Brano del documento
════════════════

Insetti come acari, collemboli, millepiedi sminuzzano il materiale grossolano (ad esempio foglie, residui colturali, ramaglie), mentre i lombrichi trascinano i residui delle piante nel terreno accelerando il processo di decomposizione. Già a suo tempo anche Darwin sottolineò l’importanza del lombrico per la formazione del suolo. Una volta incorporati al terreno questi residui vegetali vengono trasformati e decomposti da batteri, attinomiceti e funghi. In questa fase vengono prodotte sostanze particolari come antibiotici, sostanze cementanti ed elementi nutritivi e vengono inibiti germi patogeni. La struttura del suolo è resa più stabile.
A questo punto i funghi e i batteri che avvolgono le radici delle piante e che vivono in simbiosi con queste solubilizzano gli elementi nutritivi fortemente legati in modo che la pianta possa trarne beneficio (rizosfera, micorrize). Funghi e batteri svolgono anche funzione di protezione dalle malattie.
I lombrichi rimescolano la massa organica in decomposizione con la frazione minerale arrivando a formare i complessi argillo-umici. Si forma la terra, l’ambiente vitale delle radici delle piante.
Avviene ora la formazione di grumi grazie alla sinergia tra vari organismi e microrganismi, mentre i funghi formano un immenso intreccio di ife. Si forma una struttura stabile del suolo con cavità piccole e grandi che regola il bilancio dell’aria e dell’acqua facilitando la penetrazione delle radici (R. Gilomen, 1991). Da tutto ciò ne consegue un riciclo ottimale di elementi nutritivi.

════════════════

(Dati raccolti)
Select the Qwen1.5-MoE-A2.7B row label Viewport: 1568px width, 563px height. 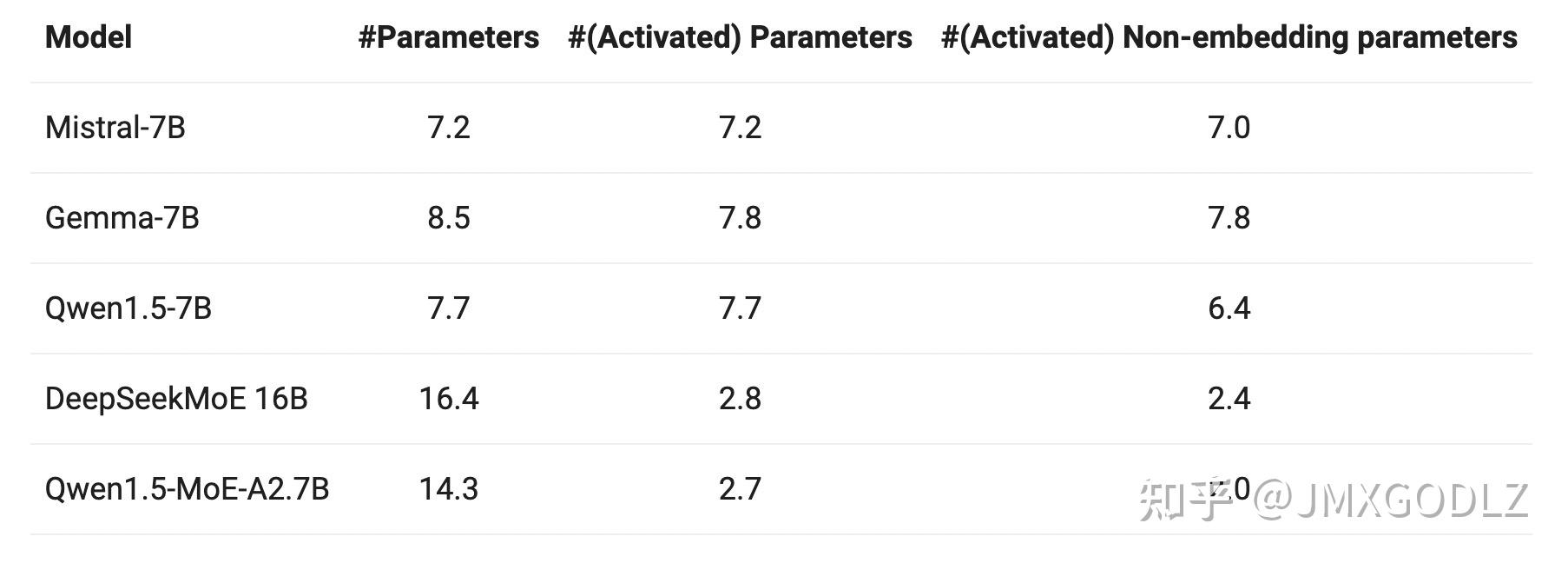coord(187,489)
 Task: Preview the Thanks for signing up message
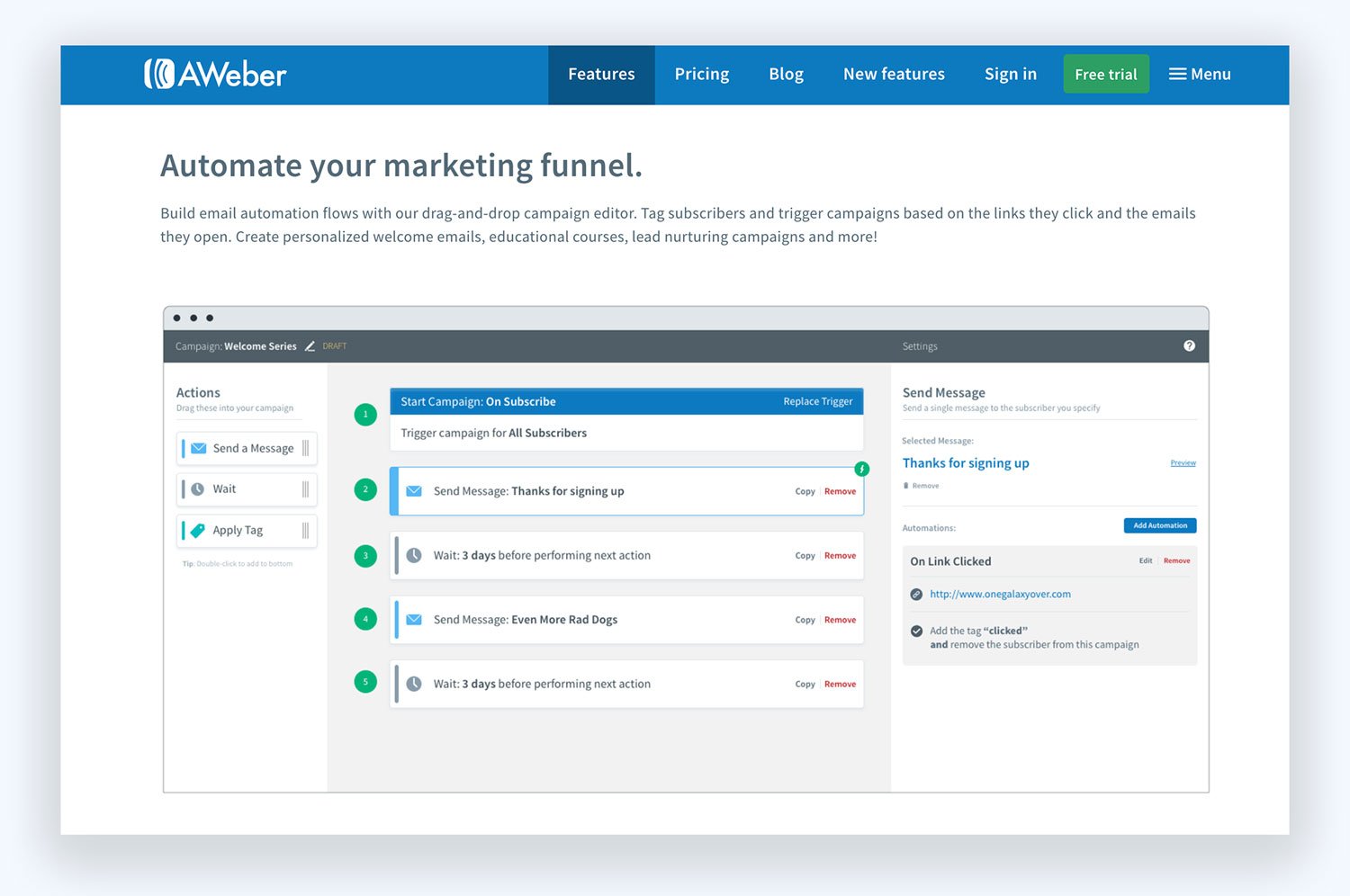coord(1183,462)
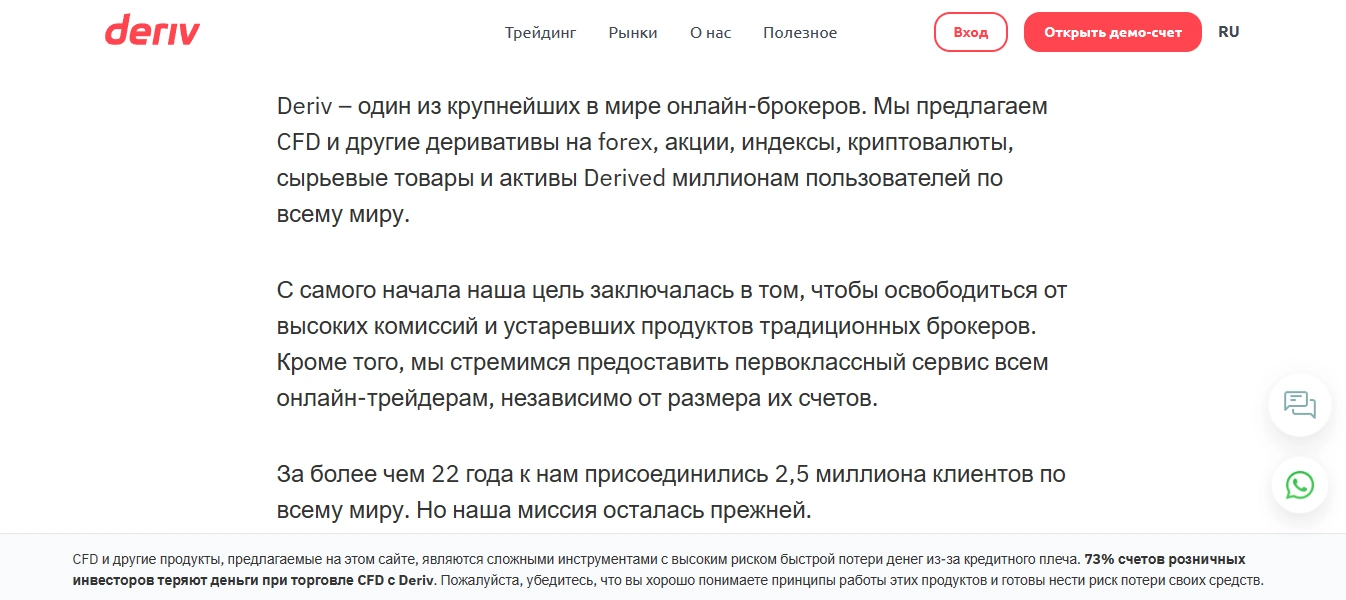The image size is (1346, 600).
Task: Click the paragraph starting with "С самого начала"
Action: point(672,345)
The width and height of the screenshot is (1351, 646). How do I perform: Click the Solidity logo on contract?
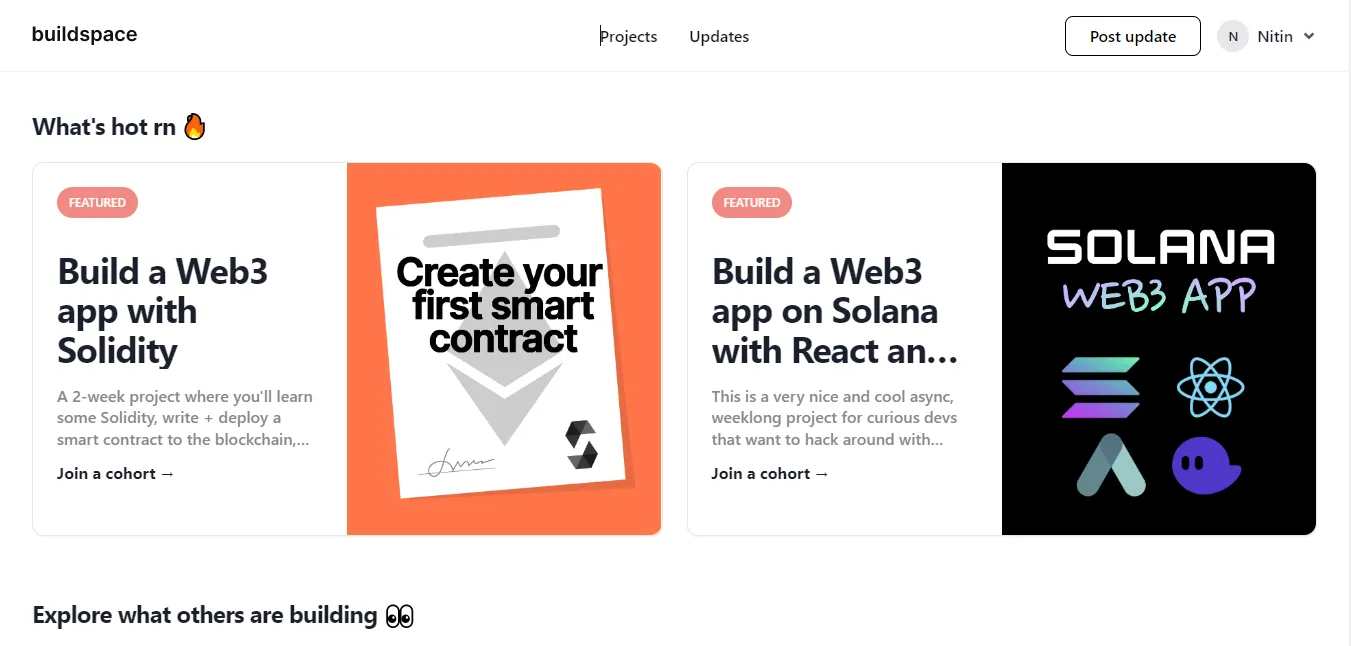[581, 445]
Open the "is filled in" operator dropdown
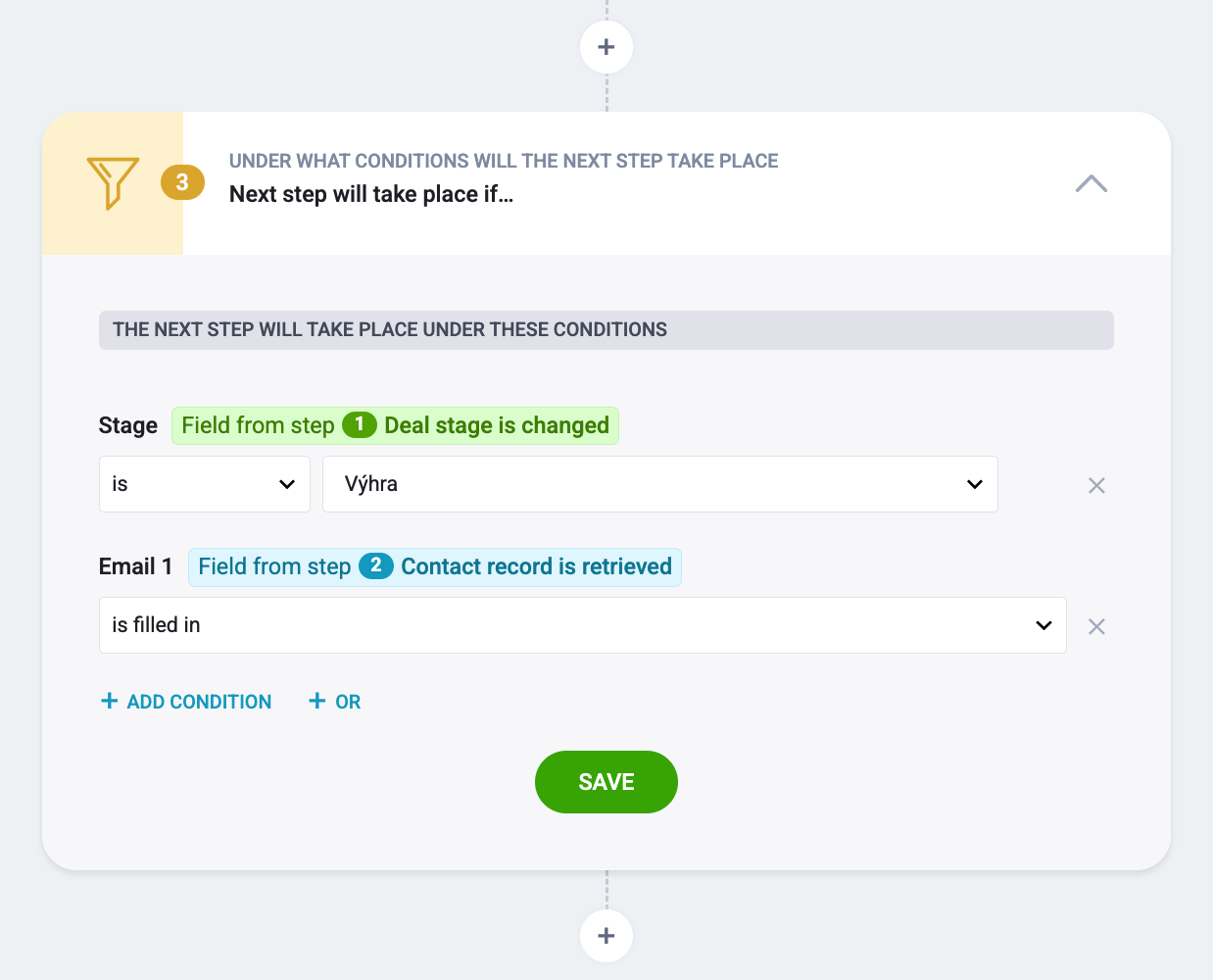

════════════════

Completa quanto segue
A. Secondo il brano sul suolo, a che cosa serve la struttura stabile con cavità piccole e grandi? Rispondi in una-tre frasi.
B. Prosegui il brano sul suolo con ciò che viene dopo la sua ultima frase.
Le voci non hanno alcun legame con il brano.

Risposte
A. Regola il bilancio dell'aria e dell'acqua e facilita la penetrazione delle radici.

B.
Potremmo dunque paragonare questo processo al processo digestivo, considerando anche e soprattutto che il corretto funzionamento dell’intestino è fondamentale per la salute dell’intero organismo. Inutile ribadire che il lombrico, in tutto questo, svolge un ruolo centrale essendo un grande artefice della fertilità (anche se non è l’unico), poiché è in grado di amalgamare sostanza organica e particelle di terra. Le deiezioni del lombrico (turricoli) contengono sostanza organica e principi nutritivi in quantità superiore rispetto al substrato di partenza: sostanza organica +50%, calcio +150%, magnesio +300%, azoto +500%, fosforo +700%, potassio +1000%.
Ma è l’intera comunità terricola, nel suo insieme e nella sua complessità, che contribuisce al ciclo della vita (ciclo della vita = crescita e decomposizione). Il motore di tutto questo è il Sole.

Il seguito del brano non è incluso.